Es que una vida eterna es impensable y más impensable aún una vida eterna de absoluta felicidad, de visión beatífica.

¿Y qué es esto de la visión beatífica? Vemos en primer lugar que se llama visión y no acción, suponiendo algo pasivo. Y esta visión beatífica, ¿no supone pérdida de la propia conciencia? Un santo en el cielo es, dice Bossuet, un ser que apenas se siente a sí mismo, tan poseído está de Dios y tan abismado de su gloria... No puede uno detenerse en él porque se le encuentra fuera de sí mismo, y sujeto por un amor inmutable a la fuente de su ser, y de su dicha (Du culte qui est dú á Dieu). Y esto lo dice Bossuet el antiquietista. Esa visión amorosa de Dios supone una absorción en Él. Un bienaventurado que goza plenamente de Dios no debe pensar en sí mismo, no acordarse de sí, ni tener de sí conciencia, sino que ha de estar en perpetuo éxtasis - έκστασιζ- fuera de sí, en enajenamiento. Y un preludio de esa visión nos describen los místicos en el éxtasis.

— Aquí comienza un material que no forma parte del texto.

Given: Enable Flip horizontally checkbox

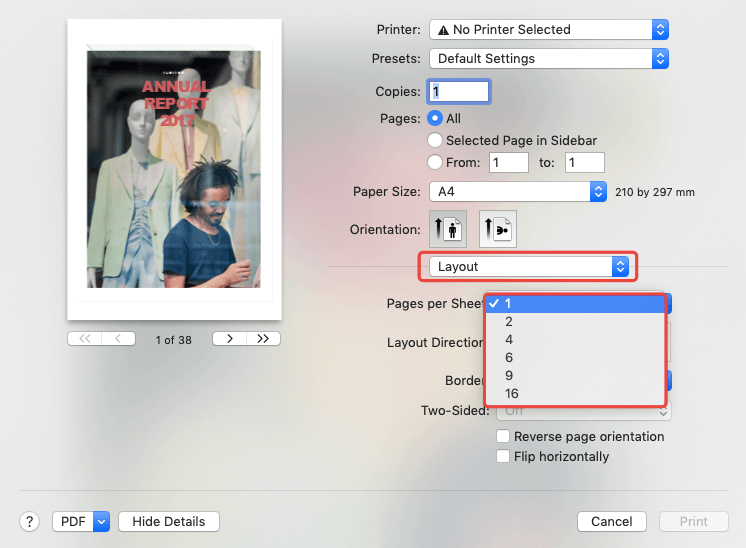Looking at the screenshot, I should pos(504,456).
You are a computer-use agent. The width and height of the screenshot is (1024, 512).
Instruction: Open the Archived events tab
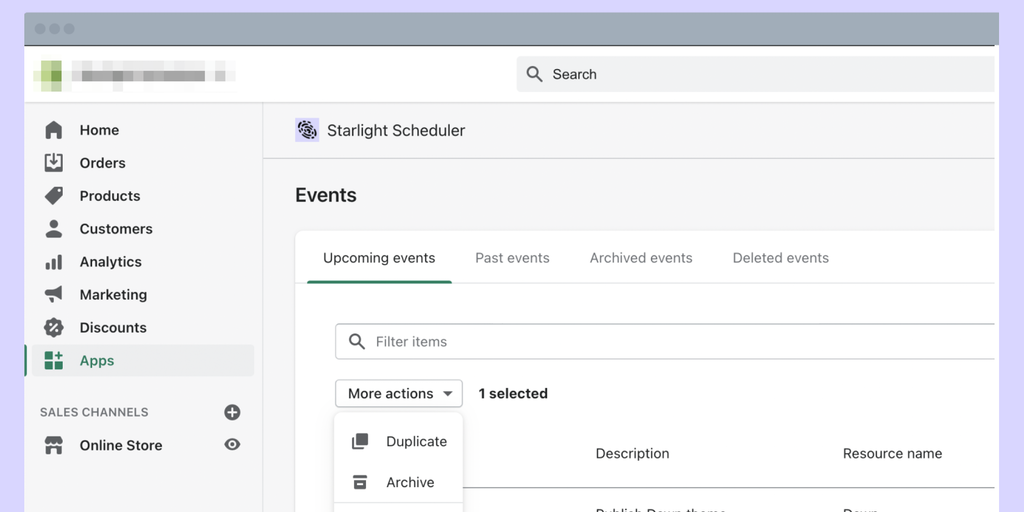[641, 258]
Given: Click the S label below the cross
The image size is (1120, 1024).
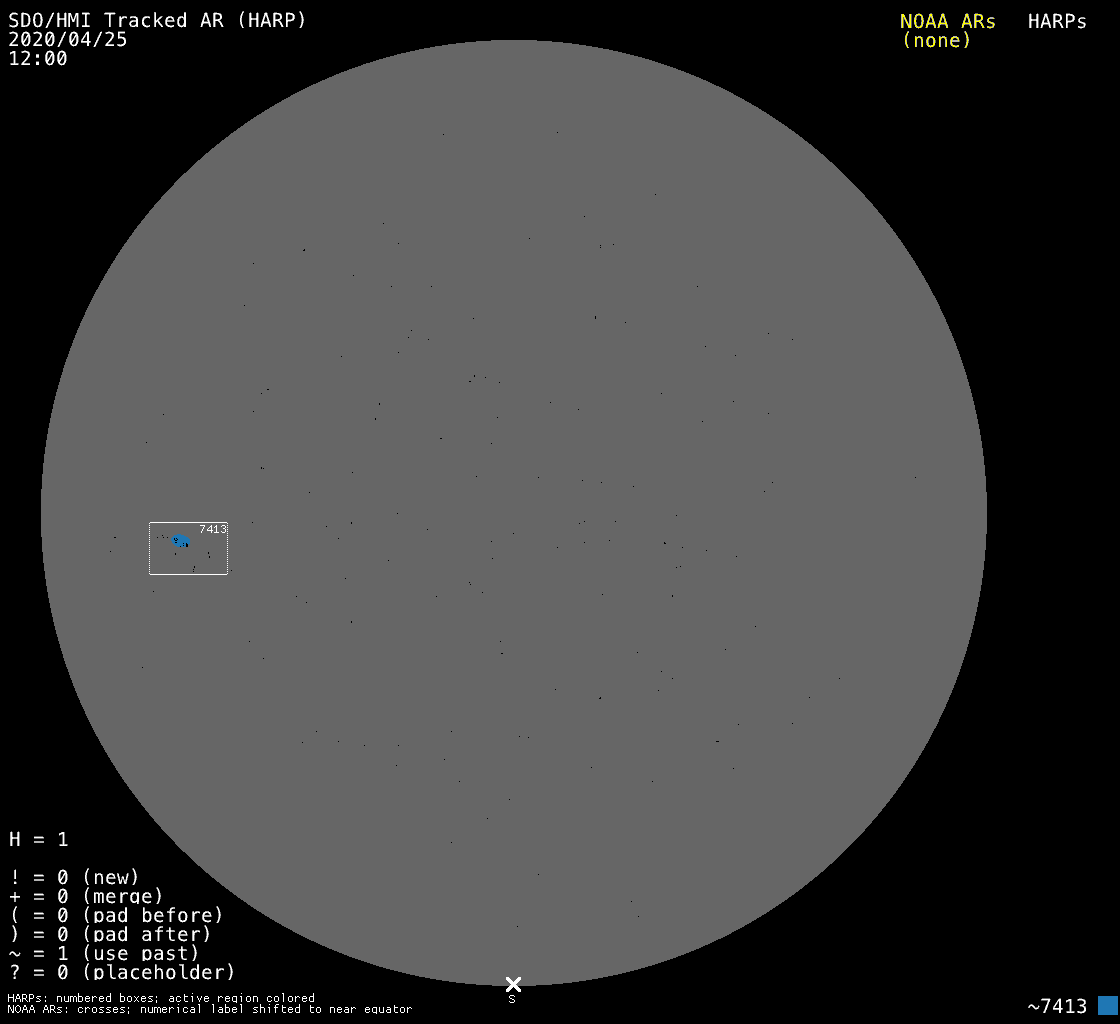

El que ve a Dios se muere, dice la Escritura (Jueces, XIII, 22); y la visión eterna de Dios, ¿no es acaso una eterna muerte, desfallecimiento de la personalidad? Pero santa Teresa, en el capítulo XX de su Vida, al descubrirnos el último grado de oración, el arrobamiento, arrebata miento, vuelo o éxtasis del alma, nos dice que es esta levantada como por una nube o águila caudalosa, pero «veisos llevar y no sabéis dónde», y es «con deleite», y «si no se resiste, no se pierde el sentido, al menos estaba de manera en mí que podía entender era llevada», es decir, sin pérdida de conciencia. Y Dios «no parece se contenta con llevar tan de veras el alma a sí, sino que quiere el cuerpo aun siendo tan mortal y de tierra tan sucia». «Muchas veces se engolfa el alma, o la engolfa el Señor en sí, por mejor decir, y teniéndola en sí un poco, quédase con sola la voluntad», no con sola la inteligencia. No es, pues, como se ve, visión, sino unión volutiva, y entretanto «el entendimiento y memoria divertidos... como una persona que ha mucho dormido y soñado y aún no acaba de despertar». Es «vuelo suave, es vuelo deleitoso, vuelo sin ruido». Y es vuelo deleitoso, es con conciencia de sí, sabiéndose distinto de Dios con quien se une uno. Y a este arrobamiento se sube, según la mística doctora española, por la contemplación de la Humanidad de Cristo, es decir, de algo concreto y humano; es la visión del Dios vivo, no de la idea de Dios. Y en el capítulo XXVIII nos dice que «cuando otra cosa no hubiere para deleitar la vista en el cielo, sino la gran hermosura de los cuerpos glorificados, es grandísima gloria, en especial ver la Humanidad de Jesucristo Señor nuestro»... «Esta visión -añade-, aunque es imaginaria nunca la vi con los ojos corporales, ni ninguna, sino con los ojos del alma.»